Text passage
☆ ☆ ☆

Those of you who work in the healthcare industry will know what I mean by the term “dental soft”. Actually, if you’ve ever had your teeth pulled, braces tightened or other oral procedures done, you’ll likely be familiar with the feeling of being unable to chew much of anything! Most of my experience with the phrase came from working in a retirement facility coding and modifying menu charts, and it was a more or less running joke in our family since the home would simply overcook or food-processor chop the whole menu together and spoon feed the rather unappetizing result to the seniors. But lo and behold, that short co-op of mine came calling, just not in the human form I expected.

We have an old dog.

He’s a sweet thing, slightly neurotic but loving, but he’s almost 14 and definitely showing his age. Since I’ve been a part of his family (he’s technically my stepdad’s – not that he’s being taken care of by him 0_0 ) he’s had both his back knees replaced, the ligaments and cartilage in those joints re-aligned, had allergic reactions that caused him to chew his feet bloody, lost two teeth and developed a series of strange growths that don’t seem to be hurting him, but are definitely creepy. The latest drama with Shag, as we call him, is twofold: he’s stopped eating 3/4 of his dinners now (likely due to the chewing factor), and as a result he’s developed some interesting bowel habits (or vice-versa, who knows). The only thing he seems to actually want to eat are his treats, but thanks to his current dental situation can’t take anything hard or overly chewy.

Until recently, a slightly underbaked version of my Better Bikkies was his thoroughly enjoyed snacktime goody, but now he’s having issues biting even those. So, in a (mother-directed) attempt to coax him back to the land of the eating I went back to the kitchen and made a few tweaks. I added more oats, oil, peanut butter and water to the batter, as well as some new players like homemade applesauce, buckwheat groats, psyllium husks and a shot of the liquid glucosamine our vet put Shag on for his creaky joints. Instead of the honey I used in the original, I opted for a decadent amber agave nectar that the folks at Nature’s Agave were kind enough to send me to try and review (more in a later post). For my notes on some of the other ingredients, see the original recipe – they didn’t change. Finally, I made the cookies smaller so they were easier for him to handle (he is after all a little dog) and changed the baking method, opting for a shorter, hotter cooking to preserve as much softness as I could while still having them “set”.

☆ ☆ ☆

Records from a collection:
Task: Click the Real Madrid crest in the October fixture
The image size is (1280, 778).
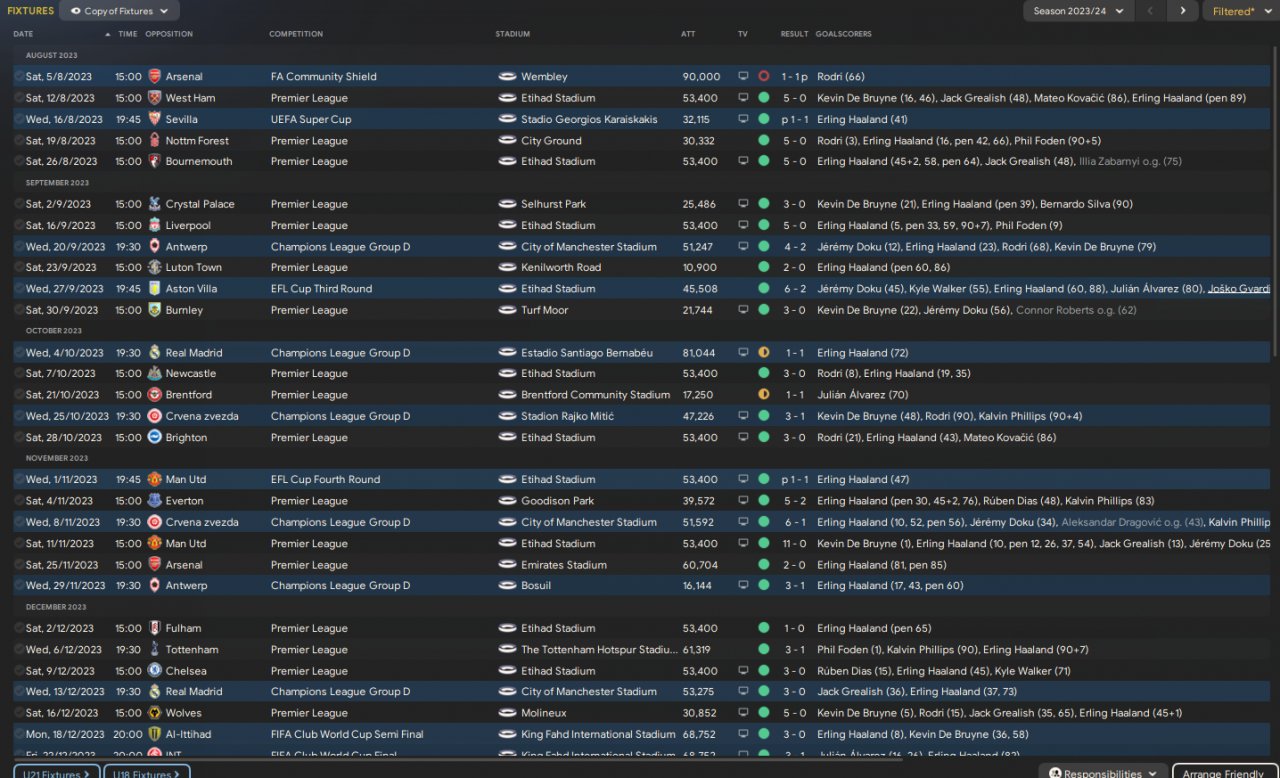Action: coord(154,353)
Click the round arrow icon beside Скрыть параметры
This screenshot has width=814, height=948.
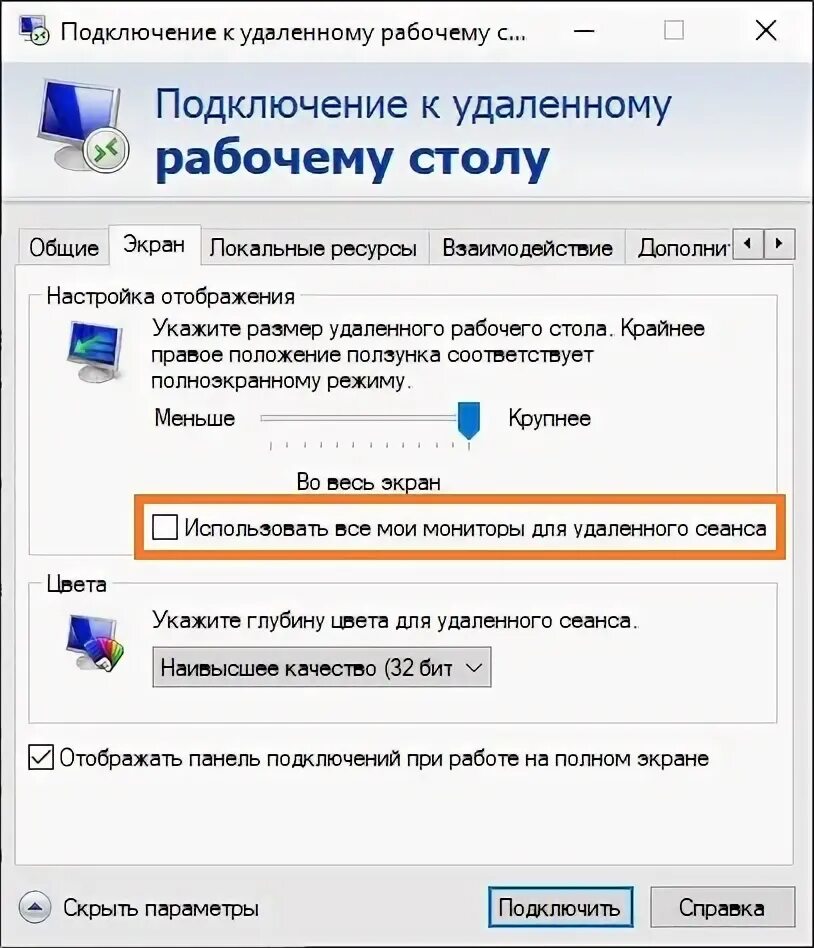point(35,907)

☆ ☆ ☆

Continue the post about baking softer treats for an old dog, starting right after its last sentence. The records have no connection to the text.

The dog loves them, and better yet – he can love them. He’s family, and seeing family happy is definitely a big, wet, sloppy kiss in my books.

Dental Soft Doggy Bites
Makes about 190 small “bites”
1 ¼ cups rolled oats
3 tbsp buckwheat groats (kasha)
1 cup unsweetened applesauce (preferably homemade)
1 cup chicken stock
1/3 cup olive oil
2 tbsp Nature’s Agave amber agave nectar (or other agave nectar, or honey)

¾ cup smooth, natural peanut butter

1 ½ cups boiling water
1 egg
1 tsp liquid glucosamine supplement (I used UBAVet Liquid Plus Glucosamine HCl), optional

½ cup rye flour

1 cup barley flour
½ cup quinoa flour
¼ cup sunflower seed flour **
¾ cup soy flour
¼ cup psyllium fibre husks

¼ cup teff flour

½ tsp guar gum

2 tbsp ground flaxseed

¼ cup wheat germ **
½ cup quick (Minute) tapioca
¼ cup whole flaxseeds
½ cup imitation or turkey bacon bits **

  1. In a large bowl, combine oats, kasha, applesauce, chicken stock, oil, honey, peanut butter and boiling water, stirring well. Set aside for 10 minutes.
  2. Beat in the egg and glucosamine (if using), followed by the remaining ingredients.
  3. Chill dough 1 hour.
  4. Preheat oven to 350F, line a baking sheet with parchment or foil.
  5. Working in batches, roll out the dough between sheets of waxed paper and cut into small squares or rectangles.
  6. Bake, one sheet at a time, for 10 minutes. Cool on the sheets.

Note for would be bakers: I cut the chilled dough into the pieces and freeze them on baking sheets before transferring to a big Ziploc bag so that I can bake off as needed. 350F for about 11-12 minutes works from frozen.

Dental Soft Doggy Bites

Those of you who work in the healthcare industry will know what I mean by the term “dental soft”. Actually, if you’ve ever had your teeth pulled, braces tightened or other oral procedures done, you’ll likely be familiar with the feeling of being unable to chew much of anything! Most of my experience with the phrase came from working in a retirement facility coding and modifying menu charts, and it was a more or less running joke in our family since the home would simply overcook or food-processor chop the whole menu together and spoon feed the rather unappetizing result to the seniors. But lo and behold, that short co-op of mine came calling, just not in the human form I expected.

We have an old dog.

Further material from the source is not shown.